There is, however, one critical point of difference in the way Ayers and the Obama of “Dreams” saw educational reform. Over the years, the Chicago educational bureaucracy had morphed, as Ayers notes in “Navigating,” from being a bastion of “white political patronage and racism” to being “a source of black professional jobs, contracts, and, yes, patronage.”

For reasons both ideological and practical, Ayers wilts in the face of this bureaucracy. In none of his writing, in fact, can he bring himself to suggest even the slightest flaw in black culture.

Everything, of course, is the white man’s fault. In “Navigating” he seconds the black activists who gripe that assaults on the bureaucracy were based not “on hopes for educational change, but on simple Chicago race politics.”

As to the culprits in the city’s race politics, Ayers cites everyone but the black bureaucrats: Mayor Daley, white businessmen, unnamed “professionals,” Reagan Education Secretary William Bennett, even “right-wing academic Chester Finn.”

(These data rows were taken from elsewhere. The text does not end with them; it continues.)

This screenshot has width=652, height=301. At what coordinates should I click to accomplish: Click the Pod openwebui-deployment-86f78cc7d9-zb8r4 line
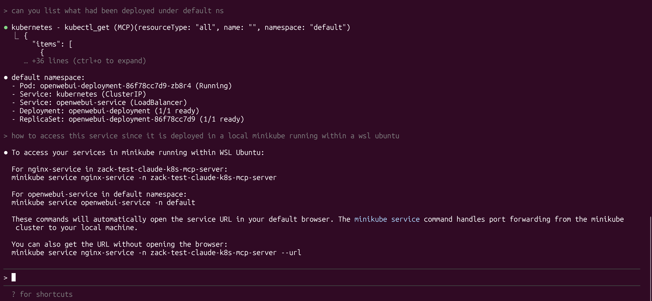(x=125, y=86)

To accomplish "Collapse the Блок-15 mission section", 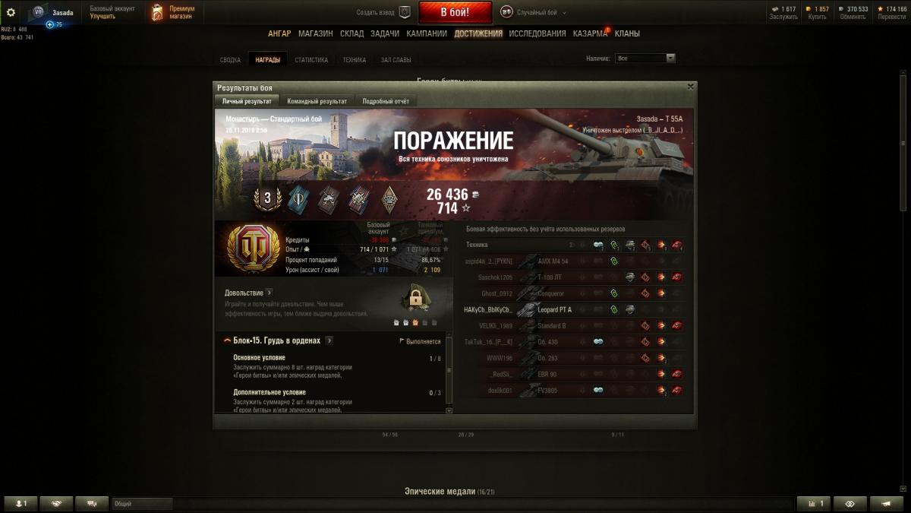I will coord(228,340).
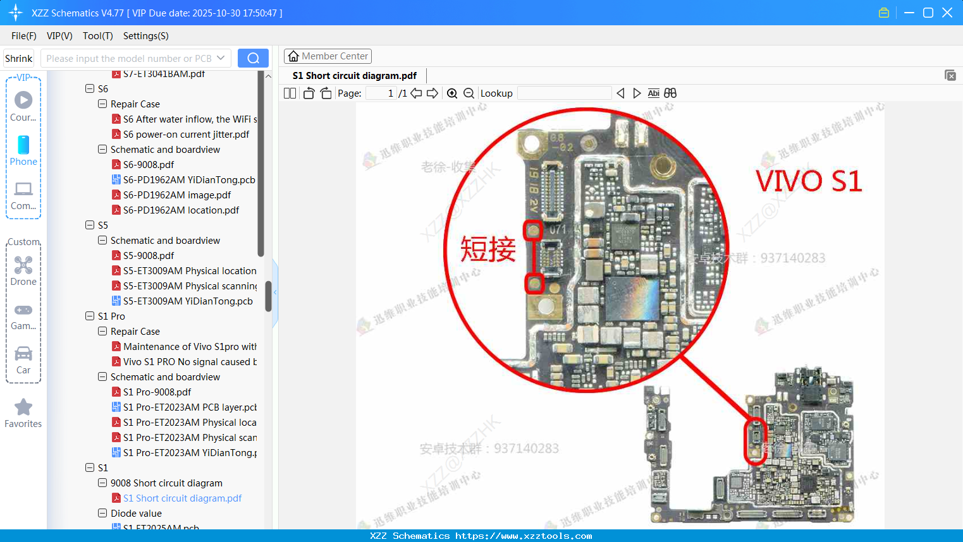Switch to the S1 Short circuit diagram.pdf tab

[x=354, y=75]
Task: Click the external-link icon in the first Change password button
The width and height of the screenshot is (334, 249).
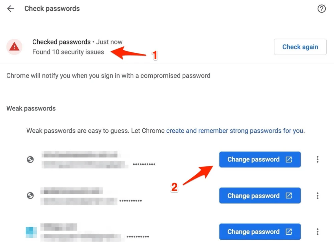Action: pyautogui.click(x=289, y=159)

On this racially tender issue, not so strangely, “Dreams” tells a different story. Obama openly chides the black “teachers, principals, and district superintendents,” who “knew too much” to send their own children to public school.

“The biggest source of resistance was rarely talked about,” Obama continues, namely that these educators “would defend the status quo with the same skill and vigor as their white counterparts of two decades before.” Yes, even Ayers would not talk about it.

As to the claims of these educators, affirmed in “Navigating,” that “cutbacks in the bureaucracy were part of a white effort to wrest back control,” the author of “Dreams” says teasingly, “not so true.”

“Not so true”? In these three words one can anticipate Obama’s potential return on Ayers’ investment. Simply put, as an African-American Obama could address sensitive racial issues in ways Ayers could not.

Bill Ayers surely recognized this. Tom Ayers likely did too. “Dreams” was a careful book, one written to launch the career of a deeply indebted and highly malleable Chicago politician, maybe even a mayor, one who saw the world through white eyes, as the Ayers family did, but one who could articulate the city’s real problems in words that they could not.

The “Dreams” project, however, had turned into a nightmare. Obama had already blown one advance and was struggling with a second. A published author – indeed the author of “the best memoir ever produced by an American politician” – had a much better political future than a failed writer with a contract hanging over his head.

Rescuing “Dreams” from Obama’s sluggish work ethic and sophomoric style was a major investment of Bill Ayers’ time. It would not have been hard, however, for Tom Ayers to make it worth Bill’s while.

This all might have worked as planned – if only Obama had contented himself with Chicago, but as the mailman discovered, Obama had bigger ideas.